Keith Hoffman and his family - wife, Terri, and daughters Olivia (top) and Ava (bottom)

Photos and text used with permission of
Keith Hoffman.

Keith Hoffman took a businesslike approach to his diagnosis of prostate cancer. He immediately made an appointment for surgery, started searching the internet for information and spoke with men who had been through the procedure. He planned post-surgical activities, and admitted that if he suffered from intimacy issues following his surgery, he would be okay with those limitations.

Just one problem: Keith’s wife, Terri was not okay with it – and she had questions and concerns of her own.

"When she spoke up about it, I realized for the first time that this situation was not just about me – it was about our family,” Keith said. “It affects my health and my mortality, but at the time I was diagnosed, I had a wife and daughter, and Terri helped me realize there were more people involved with this.”

Diagnosed in May 2009, Keith’s prostatectomy – removal of the entire prostate – was scheduled for that July. Before then, however, he had another important, life-changing decision to make.

Acknowledging his wife for asking the questions he neglected to or had not thought about, Keith also gave her credit for reminding him of their hopes for adding to their family. The news regarding his cancer jeopardized Keith and Terri’s plans of having more children, but that apparent setback led to a joint decision that has a happy conclusion.

“Terri suggested we contact a local sperm bank, so we learned about it, went through the interview process, and I ended up making several deposits,” Keith said. “We knew that sometime after my surgery we would go through the in vitro process, and we had a little girl born November 16, 2010.”

In the months between his surgery and the birth of his daughter, Keith focused on his recovery – something he spent time thinking about, and planning, before his surgery.
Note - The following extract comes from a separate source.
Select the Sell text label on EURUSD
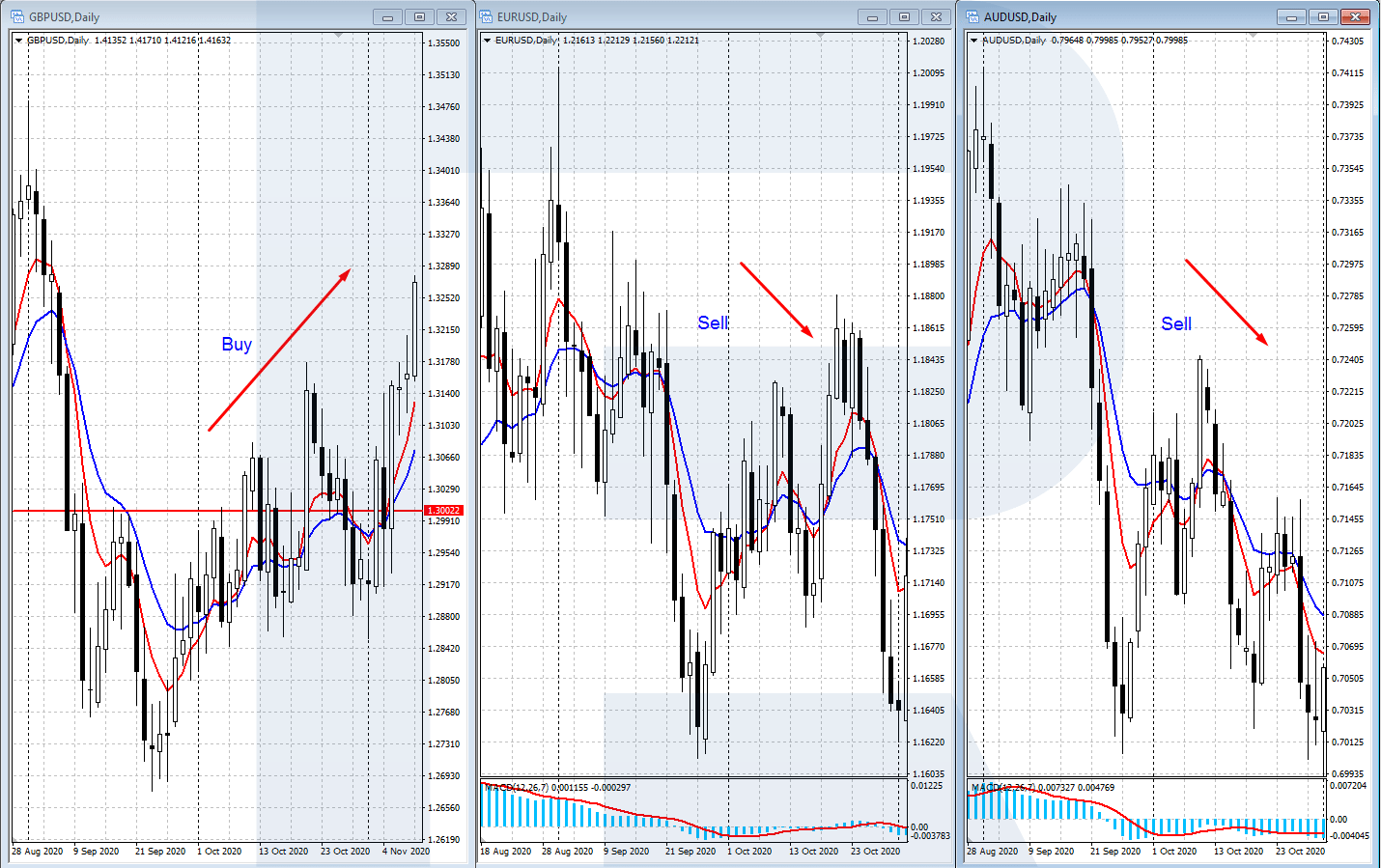The image size is (1381, 868). coord(713,322)

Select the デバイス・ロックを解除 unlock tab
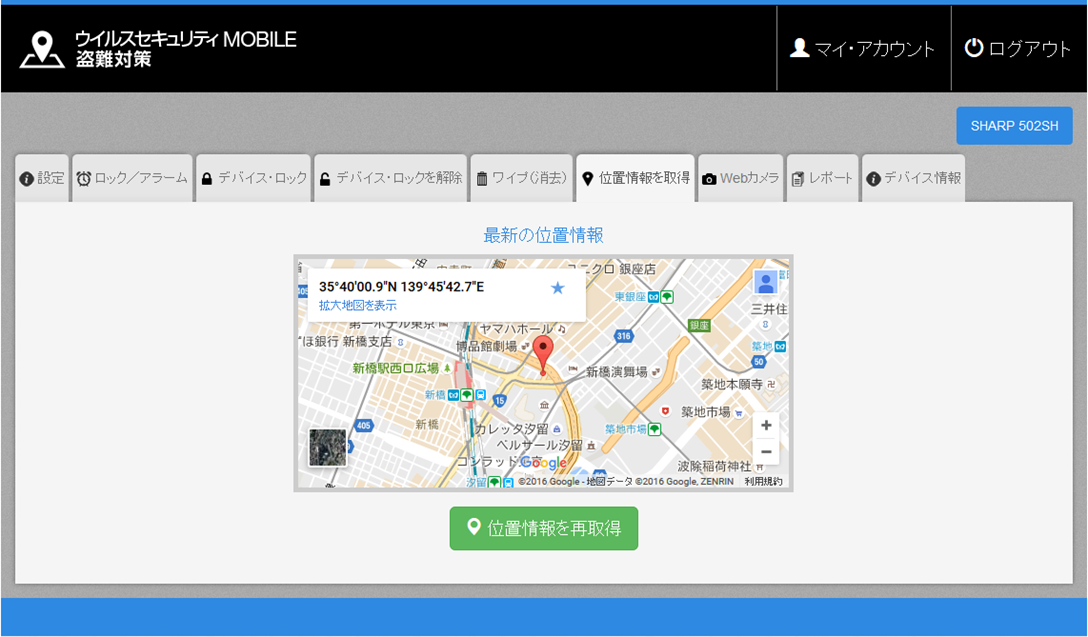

“I knew that I had to do everything I could to come out of this the best way possible,” Keith said. “I did some physical therapy prior to my surgery, and used the biofeedback results to motivate me to reach those same levels of Kegel muscle strength after surgery.”

A competitive US Masters swimmer, Keith said his times in April 2010 were faster than his pre-surgical times.

Keith also started attending a support group sponsored by US TOO International. The local chapter leader, Mike Jones – a gritty, tough looking guy with a goatee and a shaved head, Keith recalled – offered some unique and succinct advice at their first meeting.

“Mike told me, ‘So you have cancer. Get over your pity party. It’s time to get hold of yourself and do something about it!’” Keith said. “I still attend chapter meetings, and try to help others who are going through the process, whether they are in the watchful waiting phase or if they were just diagnosed, or if they just need support. We all are members of a club we never thought we would be in, and these meetings help all of us.”

Through his experience with US TOO, Keith learned of the Department of Defense Prostate Cancer Research Program (PCRP), and after he expressed interest in serving as a peer reviewer, Keith did just that in 2010 and again in 2011.

“Peer review gave me what I was looking for, and gave me the opportunity to work with scientists who seek to eliminate prostate cancer,” Keith said. “I knew that I wanted to make a contribution at a higher level. Peer review gave me the feeling that I really was participating in the cause, and working with the CDMRP is exactly what I was called to do.”